■ **Source extract**
Figure 1 The correlation between downloads and citation counts increases up until 6 months, and then dramatically decreases at 1 year. Correlation coefficients are graphed as a function of time.
We next decided to see how well web download data could predict eventual citations. For this analysis, we calculated a linear best-fit equation for the data graphed in the editorial. We then took all papers published in Nature Neuroscience within the first 3 months of 2006 (N = 55 papers), and used their 90 day PDF download numbers as the ‘X’ input into the equation. This yielded a series of citation values that would produce a predicted linear best-fit line for the 2006 data. Comparing this line to the actual best-fit line for the data, we see that although they are different, the slopes are nearly identical, suggesting that there is an offset in our predicted values, biased towards higher citation rates in a systematic fashion (Fig. 2). This offset could arise because the citation data is not mature enough for papers published so recently, with actual citations lagging behind those predicted by the model, in general.
Figure 2 PDF downloads vs. citations counts for 2006 papers. Predicted line derived from calculations using 2005 best-fit equation.
Finally, we decided to test how this relationship would hold up across another discipline. Previous studies examining downloads vs. citations found that physics and math preprints (Brody et al, 2006) and a subset of the medical literature (Perneger, 2004) revealed a similar positive correlation between downloads and citation counts for individual papers. We extended our own study to papers published in Nature Genetics (N = 168) for 2005. Again, we found a strong correlation between immediate PDF downloads and eventual citation counts (R = 0.71) (Fig. 3). Thus, this relationship is likely to hold up across various disciplines, across journals with different impact factors, and includes pre-prints as well as published articles. With studies suggesting that open-access articles receive more citations than those published behind firewalls (Eysenbach, 2006), it would be interesting to determine how open-access articles (with a presumed higher readership, or at least potential readership) fare in this type of analysis.

■ **Exercise goal**
In the passage on downloads and citations, what correlation coefficient was found between immediate PDF downloads and eventual citation counts for the Nature Genetics papers? The entries have no connection to the passage on downloads and citations.

■ **Stored data**
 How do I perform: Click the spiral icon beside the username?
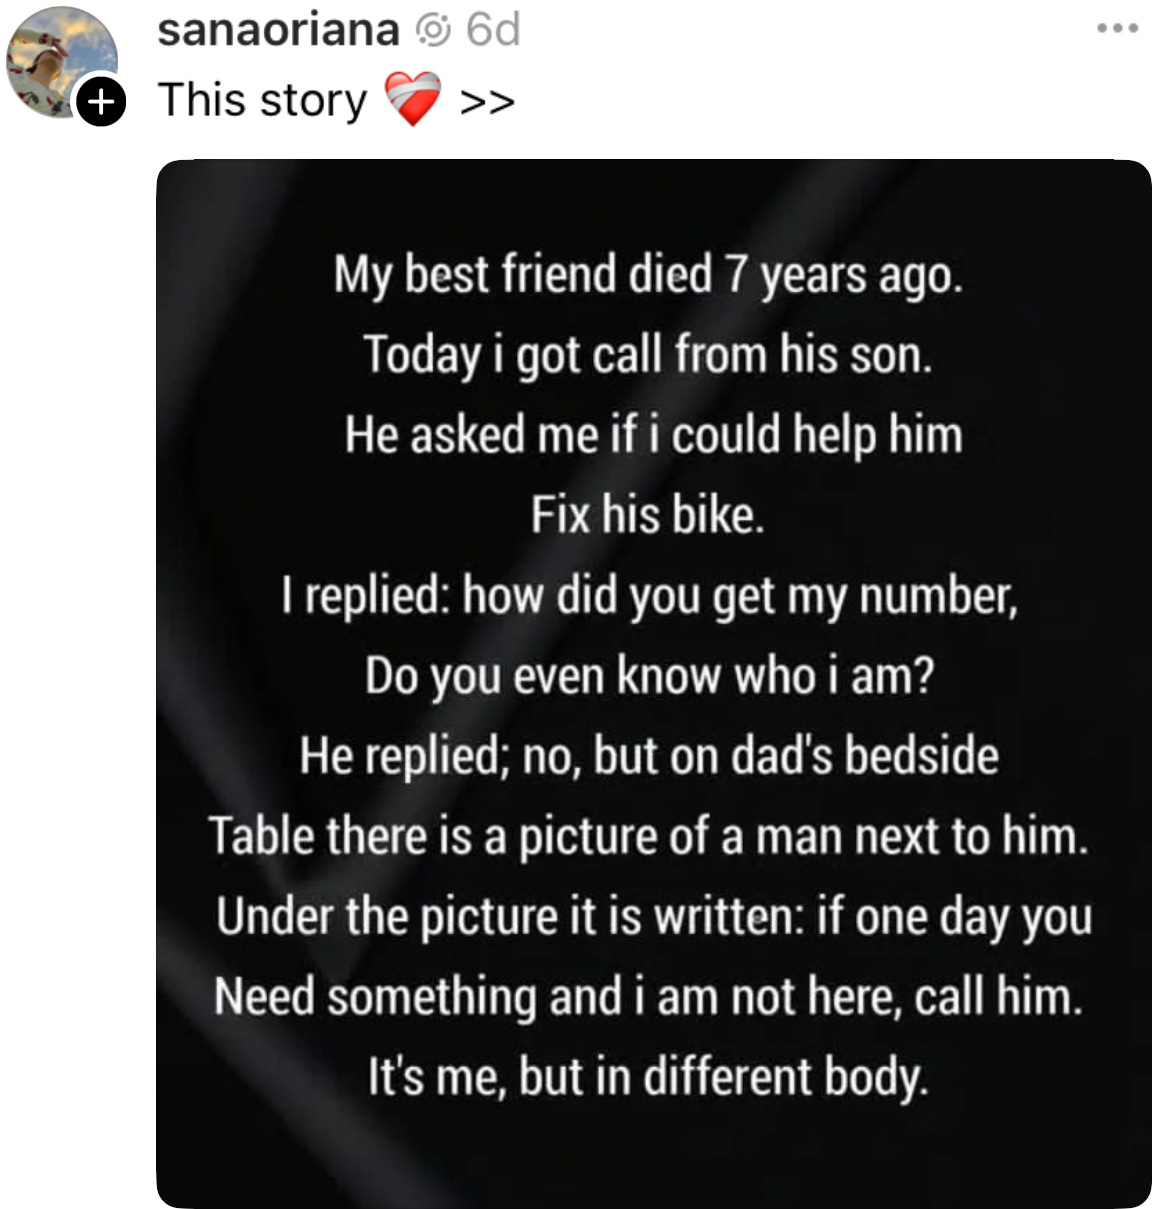pyautogui.click(x=433, y=31)
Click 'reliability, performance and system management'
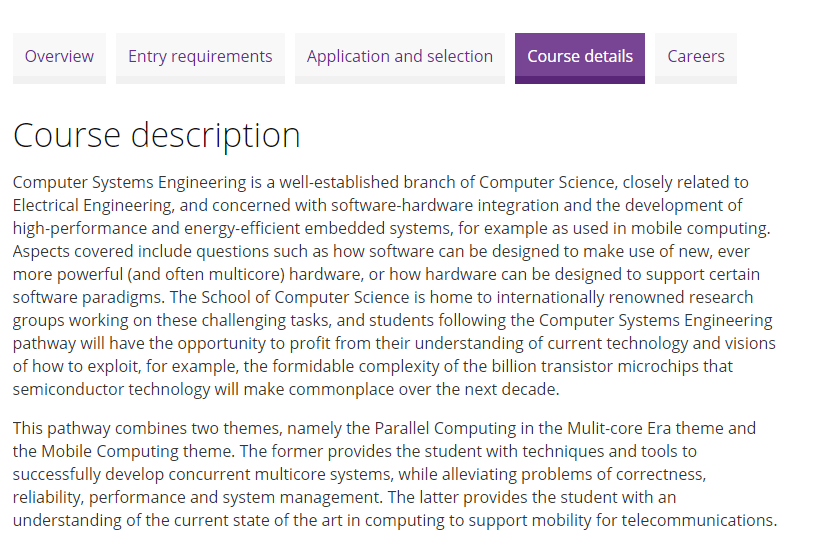This screenshot has height=540, width=820. click(197, 498)
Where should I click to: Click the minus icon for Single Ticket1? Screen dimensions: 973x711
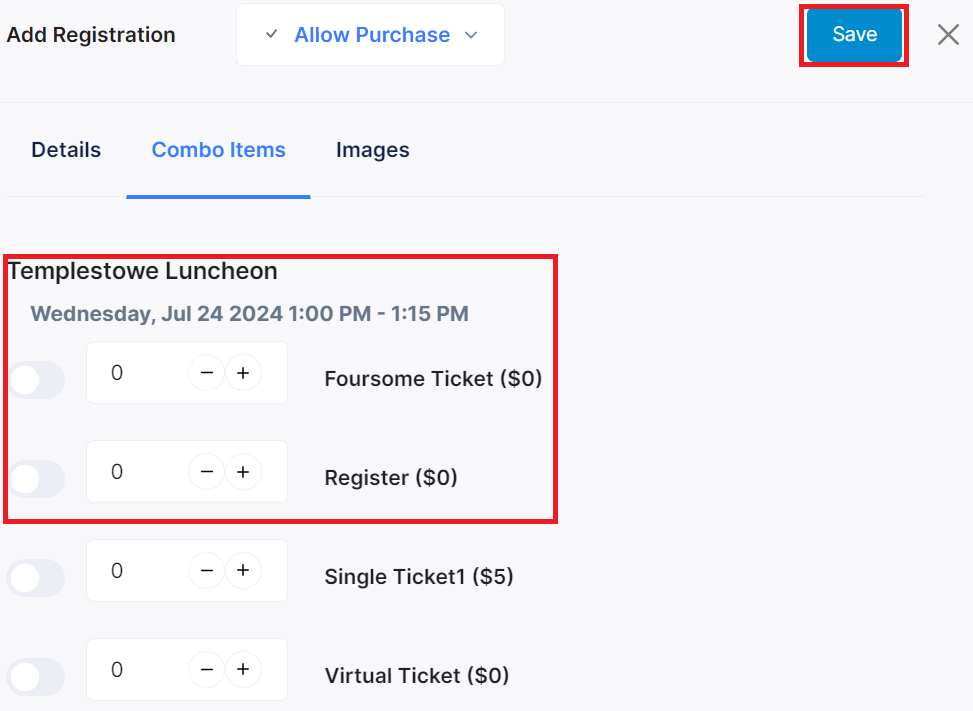[207, 570]
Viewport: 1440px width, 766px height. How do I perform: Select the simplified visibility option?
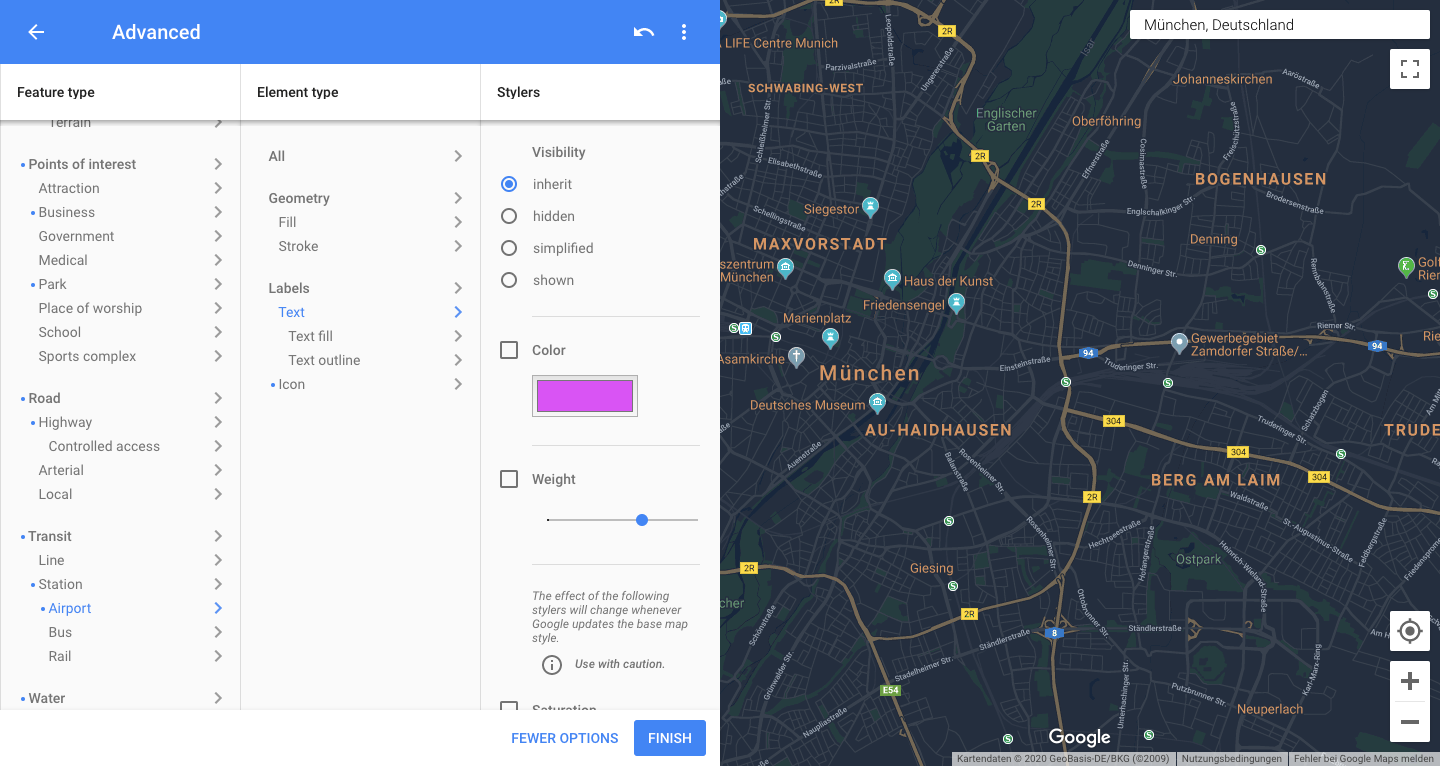tap(509, 248)
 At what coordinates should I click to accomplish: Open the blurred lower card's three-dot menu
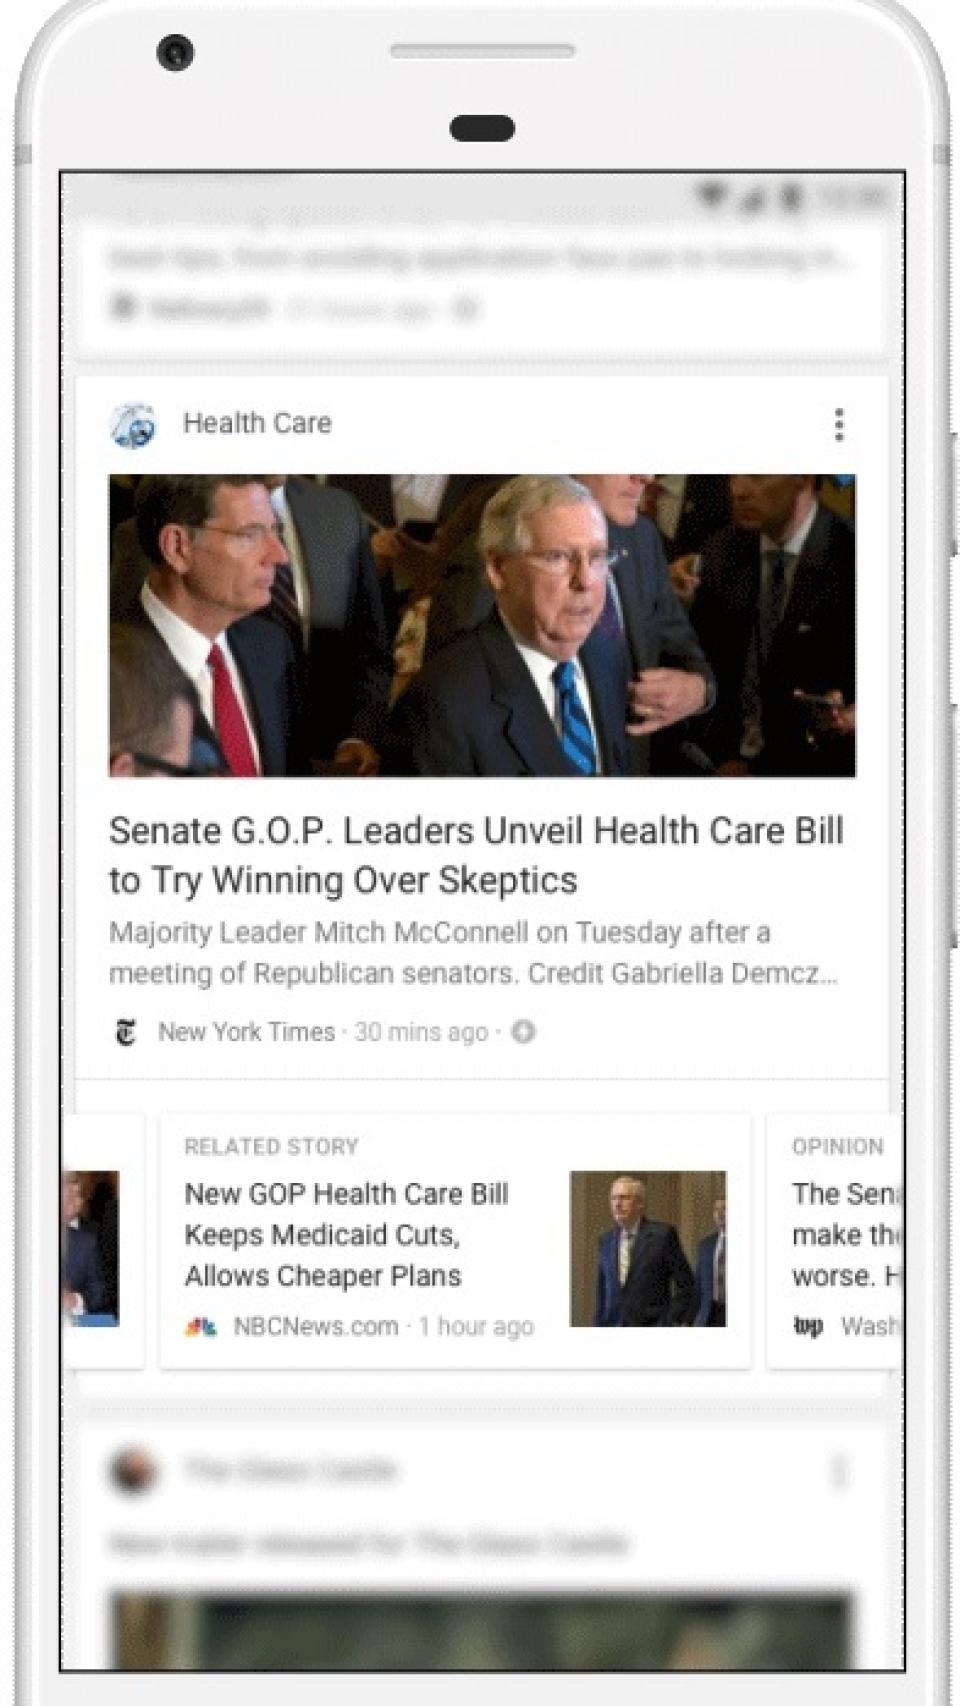838,1472
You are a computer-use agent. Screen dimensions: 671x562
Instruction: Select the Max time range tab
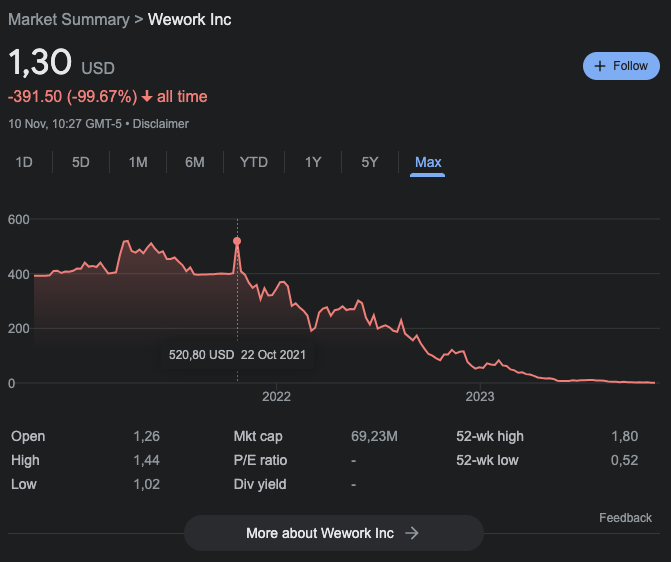(x=428, y=162)
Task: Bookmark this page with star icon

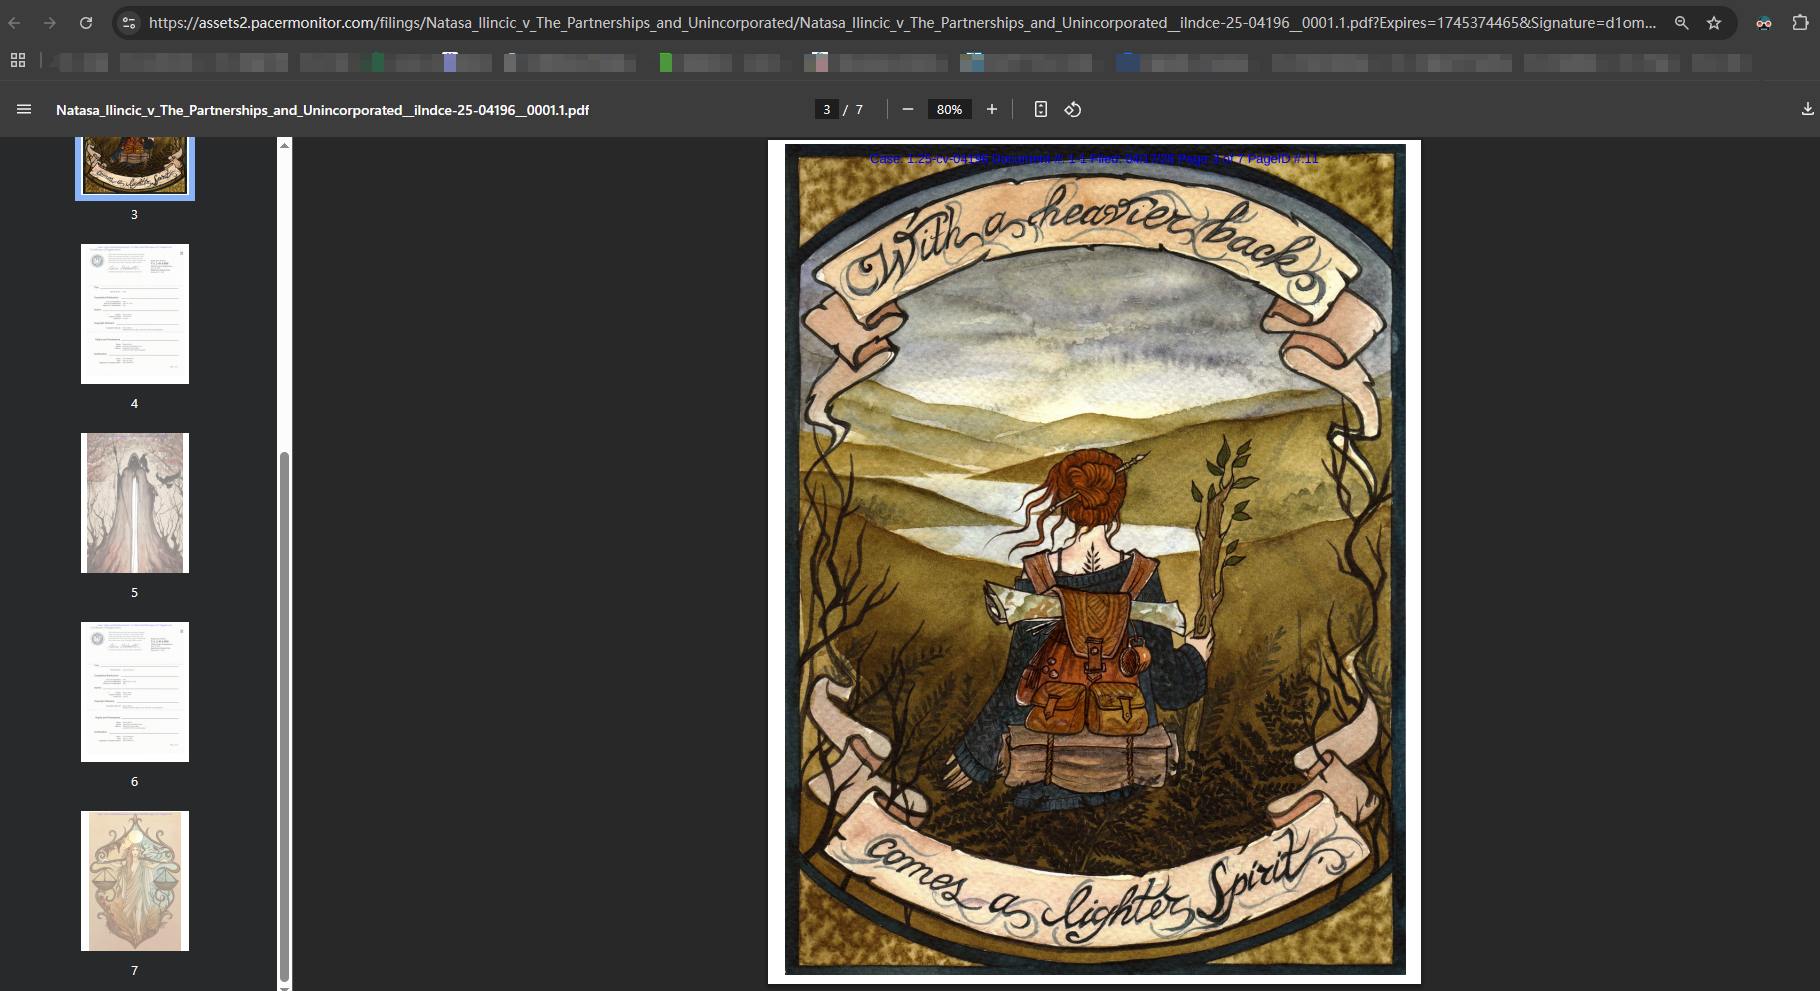Action: [x=1714, y=22]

■ **Result for this task**
R = 0.71